Me desperté cuando abrió la puerta del baño y me colocó junto al lavabo, sobre el frío mármol.
Me quedé donde estaba, me palpitaba la cabeza y apenas podía entender lo que estaba haciendo. Volvió a mí con un nuevo cambio, creo que todavía era de su propiedad.
" No te preocupes, simplemente te cambiaré ", afirmó sin emociones.
" Puedo hacerlo yo mismo ", tartamudeé sin voz.
— ¿Te has visto a ti mismo? Ni siquiera puedes mantener los ojos abiertos, Cocò .
No respondí más, de hecho, permanecí en silencio todo el tiempo, dejándolo hacer lo que quisiera conmigo.
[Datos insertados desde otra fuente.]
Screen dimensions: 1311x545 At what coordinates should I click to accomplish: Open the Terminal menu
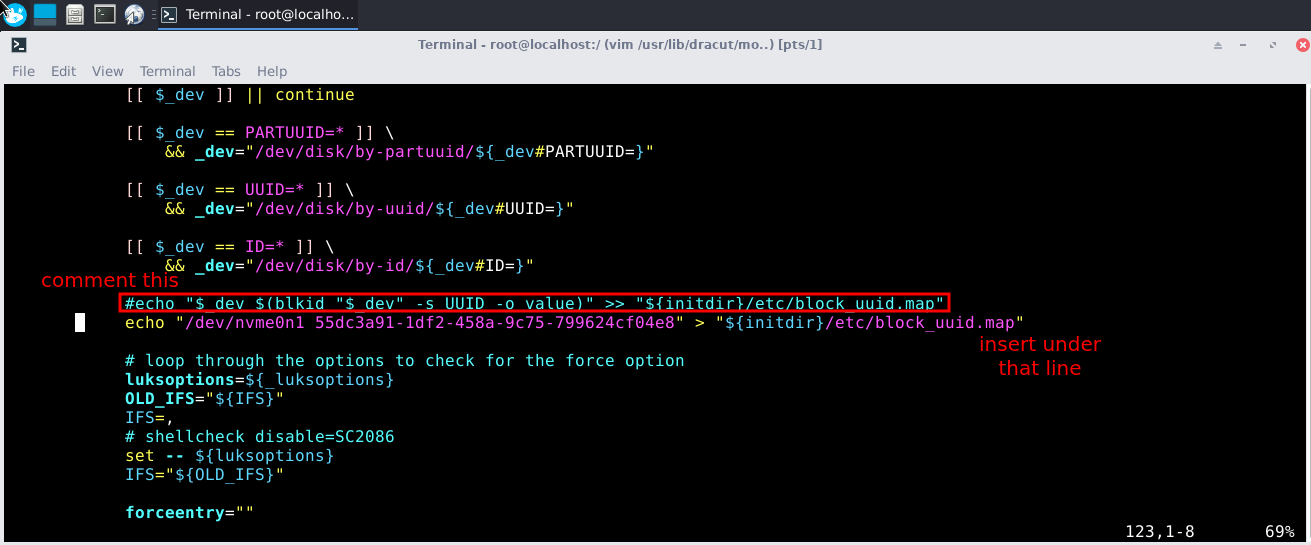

Se desabrochó el cordón de los pantalones cortos y los dejó caer hasta los tobillos, luego los arrojó. Mis piernas estaban llenas de moretones, mientras que las bragas que llevaba estaban completamente mojadas por ponérmelas.
— Es mejor tomar una ducha… — Abrí mucho los ojos con pánico.
— N-no, estoy bien así — lo dije apresuradamente, tratando de imponerme — o al menos puedo hacerlo yo mismo — negocié.
Suspiró y luego se convenció a sí mismo.
" Estoy aquí afuera, no se te ocurran ideas raras ", la mirada gélida desapareció detrás de la puerta y corrí hacia la bañera, asegurándome repetidamente de que no entrara.
No parecía ser un maníaco pervertido. Me envolví en la primera toalla que apareció y distraídamente también me sequé el pelo.
Cojeé hasta llegar a su camiseta, que me quedaba como un vestido.
Intenté salir como lo había encontrado, para no desatar la ira que me había visto a un paso de la muerte. Bajé la manija y miré fuera del baño. Estaba recostado frente a la puerta, de espaldas a la pared y con los brazos cruzados, su mirada indiferente y casi cabreada que constantemente me hacía sentir mal.
Bajé los bordes de mi camisa hasta mis rodillas, bajo su mirada penetrante. Tragué vacíamente, queriendo hundirme en quién sabe qué abismo.
Me indicó que fuera a la habitación y me apoyé contra la pared, ejerciendo más presión sobre mi pie bueno. Tuve que detenerme después de unos pocos pasos, debido al dolor insoportable que casi me hizo llorar.
Un don nadie, así me sentí.
No sólo había sido humillada así, sino que odiaba mostrarme tan débil como estaba en ese momento. Miré mi tobillo y sentí sus ojos en mi figura.